The TMC drew a blank in the elections with a vote share of 5.21%, and there are various reasons behind this poor, albeit expected, performance.
The TMC entered the election only six-eight months before the assembly election, and with such limited time to expect a favourable result is a bit of an ask. It took the AAP eight years to win their first assembly seat in Goa.
Another reason is that the TMC campaign focused on occupying the space of the senior partner in the state opposition which currently is the Congress party. This was visible in their offer to forge an alliance with the Congress without having its own base in the state.
What also didn't work for the party is its alliance with the MGP. While MGP was once a strong regional force in Goa, it no longer enjoys the same status.
The MGP itself only won two seats as their vote share went down from 11.4% in 2017 to 7.6% in 2022, a fall of 5.8%.
The Curious Case of the Revolutionary Goans
Any piece on Goan politics right now is incomplete without the mention of the Revolutionary Goans (RG) — a party with strong anti-migrant stand, and support for the 'son of the soil' agenda — that has secured one seat.

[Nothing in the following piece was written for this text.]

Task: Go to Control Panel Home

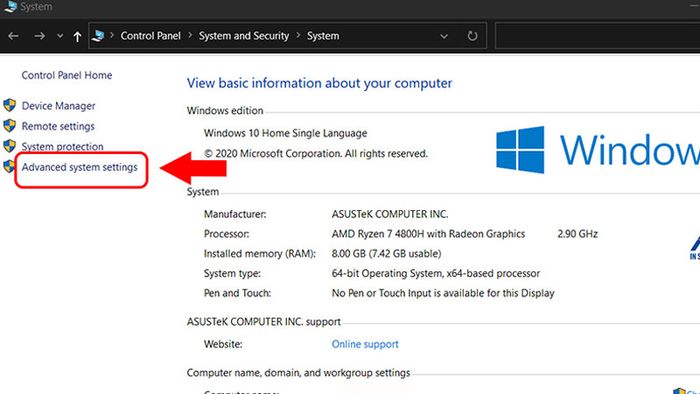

Their candidates contested on 38 out of 40 seats in the state with Viresh Borkar winning in St. Andre.
Interestingly, the party did well in several constituencies and influenced results in several close contests. In Thivim, for instance, BJP's Neelkanth Halarnkar polled 9,414 votes and won against TMC's Kavita Kandolkar by a margin of just 2,051 votes. Here, RG's Tukaram Parab polled 5,051 votes.
In Priol, again, the winning margin between BJP's Govind Gaude and MGP's Pandurang Dhavalikar was just 213 votes. In this constituency, RG's Vishwesh Naik got 2,517 votes.
The results in at least seven constituencies where the BJP won were impacted in a similar fashion.